Нынешняя забористость – это не мама – принцесса, отнюдь. Феллини от своих выдумок выгоды не получал. А нужна выгода – и сегодняшнему сочинителю, и сегодняшнему издателю. Как известно, спрос диктуется сиюминутным интересом. Не воспоминания нужны и не фантазии, а то, что лучше идет. Изнанка того, что лучше шло прежде. Шло коммунистическое, потом анти, теперь анти-анти. Шло, что Пушкин ах какой поэт, потом что поэт как поэт, теперь что а на фиг нам вообще поэты. Вот и думай, как интереснее вспомнить.
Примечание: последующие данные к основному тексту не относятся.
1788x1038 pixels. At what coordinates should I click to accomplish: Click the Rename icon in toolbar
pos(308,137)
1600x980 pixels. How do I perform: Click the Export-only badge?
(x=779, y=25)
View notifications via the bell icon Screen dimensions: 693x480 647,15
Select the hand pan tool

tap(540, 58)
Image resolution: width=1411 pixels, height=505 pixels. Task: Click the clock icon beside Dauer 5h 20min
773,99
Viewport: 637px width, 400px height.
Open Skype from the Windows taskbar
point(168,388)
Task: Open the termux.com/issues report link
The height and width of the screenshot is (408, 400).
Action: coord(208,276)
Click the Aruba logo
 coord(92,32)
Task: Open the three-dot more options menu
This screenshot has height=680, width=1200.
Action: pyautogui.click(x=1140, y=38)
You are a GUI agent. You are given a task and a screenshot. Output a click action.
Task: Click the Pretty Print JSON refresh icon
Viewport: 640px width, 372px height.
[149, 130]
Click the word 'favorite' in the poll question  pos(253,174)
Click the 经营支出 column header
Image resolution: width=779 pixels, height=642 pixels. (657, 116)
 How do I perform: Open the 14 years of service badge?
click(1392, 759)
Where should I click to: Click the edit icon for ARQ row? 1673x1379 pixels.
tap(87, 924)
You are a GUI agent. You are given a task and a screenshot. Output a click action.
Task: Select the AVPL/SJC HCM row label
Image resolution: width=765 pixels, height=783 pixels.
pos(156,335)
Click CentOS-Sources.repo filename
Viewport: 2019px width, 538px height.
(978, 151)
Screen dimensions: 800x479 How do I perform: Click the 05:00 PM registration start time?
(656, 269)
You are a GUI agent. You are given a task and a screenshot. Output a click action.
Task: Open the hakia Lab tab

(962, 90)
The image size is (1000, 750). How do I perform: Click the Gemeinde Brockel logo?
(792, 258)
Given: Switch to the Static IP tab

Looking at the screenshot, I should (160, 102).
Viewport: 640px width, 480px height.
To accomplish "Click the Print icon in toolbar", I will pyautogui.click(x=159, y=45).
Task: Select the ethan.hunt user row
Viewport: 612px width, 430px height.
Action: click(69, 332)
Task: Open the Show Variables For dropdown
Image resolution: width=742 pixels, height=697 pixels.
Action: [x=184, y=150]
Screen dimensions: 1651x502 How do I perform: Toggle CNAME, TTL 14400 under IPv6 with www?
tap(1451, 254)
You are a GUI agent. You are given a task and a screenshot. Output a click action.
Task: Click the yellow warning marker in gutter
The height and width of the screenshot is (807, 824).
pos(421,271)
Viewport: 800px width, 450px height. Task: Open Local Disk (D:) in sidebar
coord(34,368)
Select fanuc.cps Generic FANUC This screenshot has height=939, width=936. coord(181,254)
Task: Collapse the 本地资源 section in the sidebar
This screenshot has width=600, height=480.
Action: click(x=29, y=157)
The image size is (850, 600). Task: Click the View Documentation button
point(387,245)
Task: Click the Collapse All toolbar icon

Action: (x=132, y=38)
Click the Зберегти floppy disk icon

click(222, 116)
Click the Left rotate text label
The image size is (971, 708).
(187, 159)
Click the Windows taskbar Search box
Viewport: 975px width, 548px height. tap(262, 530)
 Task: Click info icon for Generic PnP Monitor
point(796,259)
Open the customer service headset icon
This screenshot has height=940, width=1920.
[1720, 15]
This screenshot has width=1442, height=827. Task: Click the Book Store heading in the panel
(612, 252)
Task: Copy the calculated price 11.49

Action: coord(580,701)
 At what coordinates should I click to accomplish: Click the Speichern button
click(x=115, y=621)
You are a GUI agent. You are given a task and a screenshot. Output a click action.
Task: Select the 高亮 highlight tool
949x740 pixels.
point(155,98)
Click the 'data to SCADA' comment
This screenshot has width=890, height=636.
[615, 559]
Как в старом анекдоте: еврей спрашивает ребе, каким годом записать новорожденного. Будущим, тогда раньше в школу пойдет, раньше институт кончит, в армию не попадет? Зато в классе могут как младшего обидеть. Прошлым, тогда в классе может за себя постоять? Зато в армию сразу после школы. Вариант записать тем годом, в котором он родился, не разбирается. То же нынешний мемуарист: он помнит, как было, но пишет, как, по его мнению, должно было быть. Как он хотел бы, чтобы было. Ему было хорошо, советское государство дало бесплатную дачу, машину, он вспоминает это с удовольствием. Он видел, что миллионы посажены без вины, но вспоминает это словами «был порядок», «без причины не забирают», «болтунов надо стращать», «да и откуда мне знать?». Он и сейчас живет на этой даче – какая уж тут десталинизация.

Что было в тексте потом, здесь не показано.